I’m a real estate agent, so I am anticipating that I will have no income in the near future. The market is still really busy here, even with many of us taking a lot of precautions, like no more open houses and showings recorded with a video camera. I have some clients who are purchasing a home here and trying to sell their home in Sacramento. California just went on a state wide shelter at home tonight, so we will see how that impacts their ability to get that home sold. What happens there will be a good indicator of what to expect in the coming weeks. A lot of people are asking what is happening in the real estate market, and I don’t know what to tell them. This situation is unprecedented. I have no idea what to tell anyone. I probably wouldn’t buy a home right now.
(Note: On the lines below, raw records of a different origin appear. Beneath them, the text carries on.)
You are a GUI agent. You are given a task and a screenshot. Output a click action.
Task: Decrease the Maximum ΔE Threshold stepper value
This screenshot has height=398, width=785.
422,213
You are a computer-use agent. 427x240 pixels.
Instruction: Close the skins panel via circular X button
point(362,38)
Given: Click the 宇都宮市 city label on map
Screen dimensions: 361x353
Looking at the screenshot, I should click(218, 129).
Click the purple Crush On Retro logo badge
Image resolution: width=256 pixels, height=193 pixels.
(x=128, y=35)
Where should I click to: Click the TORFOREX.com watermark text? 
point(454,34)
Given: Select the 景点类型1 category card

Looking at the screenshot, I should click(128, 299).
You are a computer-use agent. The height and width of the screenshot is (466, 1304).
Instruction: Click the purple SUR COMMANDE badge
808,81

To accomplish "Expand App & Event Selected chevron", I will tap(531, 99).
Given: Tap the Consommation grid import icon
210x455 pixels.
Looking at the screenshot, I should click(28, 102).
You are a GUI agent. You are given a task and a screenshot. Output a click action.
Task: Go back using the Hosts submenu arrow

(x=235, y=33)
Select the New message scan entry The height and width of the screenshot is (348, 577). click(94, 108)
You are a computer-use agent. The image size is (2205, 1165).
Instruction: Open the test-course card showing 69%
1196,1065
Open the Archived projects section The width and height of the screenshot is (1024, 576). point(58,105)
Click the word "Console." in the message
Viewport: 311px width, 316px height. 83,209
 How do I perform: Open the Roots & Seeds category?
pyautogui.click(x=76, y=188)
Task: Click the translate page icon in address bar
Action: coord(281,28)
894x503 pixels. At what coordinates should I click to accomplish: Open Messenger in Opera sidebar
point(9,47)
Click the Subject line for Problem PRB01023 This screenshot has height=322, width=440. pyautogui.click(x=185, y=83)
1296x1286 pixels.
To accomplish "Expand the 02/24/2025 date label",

Please, readers, send in accounts of what things look like where you live. Don’t forget to say the city and state, or at least the state, or country. Don’t use this as an opportunity to bang any political drums. Just talk about daily life, and what you’re seeing and hearing, thinking and feeling. I’m at rod — at — amconmag — dot — com. Don’t forget to put PANDEMIC DIARIES in the subject line. I get lots of e-mail, and I don’t want to overlook them.
UPDATE: Just got this one from New York City:
My brother is an endocrinologist, working at a hospital in central Spain, about 20 min away from my parents’. He lives with them and spent all the time he is not at hospital working for our parish. He is the calmest and most hopeful person I’ve ever met, and from whom I got the foundation of my faith.
Until yesterday, he was treating patients from their offices, with no direct contact, but today he started working double shifts, visiting them in their rooms. He may be the last person they see, his the last hand they touch, and I’m sure that they pray for them and would also with them if they could breathe.
I woke up this morning to a video my brother had sent me. In it, a friend of ours, a nurse and now fresh out of med school too, cries in front of the camera explaining how serious this is. She is working at the same hospital as my brother. This is happening one hour and a half away from Madrid, in Alcazar de San Juan. I can’t even imagine how they are in the capital.
He says hospital is like a war room, and that he can’t help crying. What’s worse for him is seeing abuelitos [grandparents] gaping, unable to breathe, in empty rooms, far from their loved ones. “And I can do nothing else but comfort them in their agony.”
When I asked him about his protection, he said that they do have, but they have to reutilize their mask for two days, and that they cover the good one with a regular one.